(Entries taken from a collection)
━━━━━━━━━━━━━━━━━━━━━━━━━━━━━━
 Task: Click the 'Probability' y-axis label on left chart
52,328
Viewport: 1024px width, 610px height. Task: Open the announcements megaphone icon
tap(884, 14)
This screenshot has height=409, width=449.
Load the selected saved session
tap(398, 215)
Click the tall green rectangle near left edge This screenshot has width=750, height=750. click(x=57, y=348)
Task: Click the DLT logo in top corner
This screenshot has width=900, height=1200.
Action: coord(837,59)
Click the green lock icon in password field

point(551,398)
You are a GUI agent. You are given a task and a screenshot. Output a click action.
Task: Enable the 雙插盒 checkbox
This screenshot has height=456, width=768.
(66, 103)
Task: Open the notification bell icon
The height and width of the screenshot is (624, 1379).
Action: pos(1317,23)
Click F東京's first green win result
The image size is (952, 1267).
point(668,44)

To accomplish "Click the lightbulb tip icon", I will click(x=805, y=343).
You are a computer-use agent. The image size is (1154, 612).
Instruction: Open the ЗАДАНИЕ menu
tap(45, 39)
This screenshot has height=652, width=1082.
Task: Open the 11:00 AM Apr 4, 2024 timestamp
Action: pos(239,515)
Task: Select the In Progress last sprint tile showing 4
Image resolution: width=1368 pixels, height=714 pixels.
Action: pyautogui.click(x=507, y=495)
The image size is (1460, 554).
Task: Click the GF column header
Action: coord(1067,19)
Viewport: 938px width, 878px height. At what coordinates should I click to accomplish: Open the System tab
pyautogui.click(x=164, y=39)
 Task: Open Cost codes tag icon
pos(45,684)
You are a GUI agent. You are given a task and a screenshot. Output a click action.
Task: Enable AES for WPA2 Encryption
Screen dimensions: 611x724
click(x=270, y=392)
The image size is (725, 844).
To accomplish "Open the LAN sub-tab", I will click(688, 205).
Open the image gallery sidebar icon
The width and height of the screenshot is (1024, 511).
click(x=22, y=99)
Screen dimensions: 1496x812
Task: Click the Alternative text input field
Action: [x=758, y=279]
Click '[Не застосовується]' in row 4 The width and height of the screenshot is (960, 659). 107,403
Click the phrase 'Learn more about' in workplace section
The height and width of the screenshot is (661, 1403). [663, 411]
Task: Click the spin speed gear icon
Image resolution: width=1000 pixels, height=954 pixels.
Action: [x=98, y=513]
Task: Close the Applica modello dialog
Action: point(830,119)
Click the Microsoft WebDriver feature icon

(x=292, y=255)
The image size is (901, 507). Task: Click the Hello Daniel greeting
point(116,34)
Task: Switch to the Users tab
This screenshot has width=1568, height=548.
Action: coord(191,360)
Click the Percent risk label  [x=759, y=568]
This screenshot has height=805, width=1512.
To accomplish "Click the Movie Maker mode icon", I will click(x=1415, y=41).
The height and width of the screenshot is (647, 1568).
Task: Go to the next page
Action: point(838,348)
━━━━━━━━━━━━━━━━━━━━━━━━━━━━━━
Reproduce every single entry above exactly.

◆ Output for this task:
 Task: Click the 'Probability' y-axis label on left chart
52,328
Viewport: 1024px width, 610px height. Task: Open the announcements megaphone icon
tap(884, 14)
This screenshot has height=409, width=449.
Load the selected saved session
tap(398, 215)
Click the tall green rectangle near left edge This screenshot has width=750, height=750. click(x=57, y=348)
Task: Click the DLT logo in top corner
This screenshot has width=900, height=1200.
Action: coord(837,59)
Click the green lock icon in password field

point(551,398)
You are a GUI agent. You are given a task and a screenshot. Output a click action.
Task: Enable the 雙插盒 checkbox
This screenshot has height=456, width=768.
(66, 103)
Task: Open the notification bell icon
The height and width of the screenshot is (624, 1379).
Action: pos(1317,23)
Click F東京's first green win result
The image size is (952, 1267).
point(668,44)

To accomplish "Click the lightbulb tip icon", I will click(x=805, y=343).
You are a computer-use agent. The image size is (1154, 612).
Instruction: Open the ЗАДАНИЕ menu
tap(45, 39)
This screenshot has height=652, width=1082.
Task: Open the 11:00 AM Apr 4, 2024 timestamp
Action: pos(239,515)
Task: Select the In Progress last sprint tile showing 4
Image resolution: width=1368 pixels, height=714 pixels.
Action: pyautogui.click(x=507, y=495)
The image size is (1460, 554).
Task: Click the GF column header
Action: coord(1067,19)
Viewport: 938px width, 878px height. At what coordinates should I click to accomplish: Open the System tab
pyautogui.click(x=164, y=39)
 Task: Open Cost codes tag icon
pos(45,684)
You are a GUI agent. You are given a task and a screenshot. Output a click action.
Task: Enable AES for WPA2 Encryption
Screen dimensions: 611x724
click(x=270, y=392)
The image size is (725, 844).
To accomplish "Open the LAN sub-tab", I will click(688, 205).
Open the image gallery sidebar icon
The width and height of the screenshot is (1024, 511).
click(x=22, y=99)
Screen dimensions: 1496x812
Task: Click the Alternative text input field
Action: [x=758, y=279]
Click '[Не застосовується]' in row 4 The width and height of the screenshot is (960, 659). 107,403
Click the phrase 'Learn more about' in workplace section
The height and width of the screenshot is (661, 1403). [663, 411]
Task: Click the spin speed gear icon
Image resolution: width=1000 pixels, height=954 pixels.
Action: [x=98, y=513]
Task: Close the Applica modello dialog
Action: point(830,119)
Click the Microsoft WebDriver feature icon

(x=292, y=255)
The image size is (901, 507). Task: Click the Hello Daniel greeting
point(116,34)
Task: Switch to the Users tab
This screenshot has width=1568, height=548.
Action: coord(191,360)
Click the Percent risk label  [x=759, y=568]
This screenshot has height=805, width=1512.
To accomplish "Click the Movie Maker mode icon", I will click(x=1415, y=41).
The height and width of the screenshot is (647, 1568).
Task: Go to the next page
Action: point(838,348)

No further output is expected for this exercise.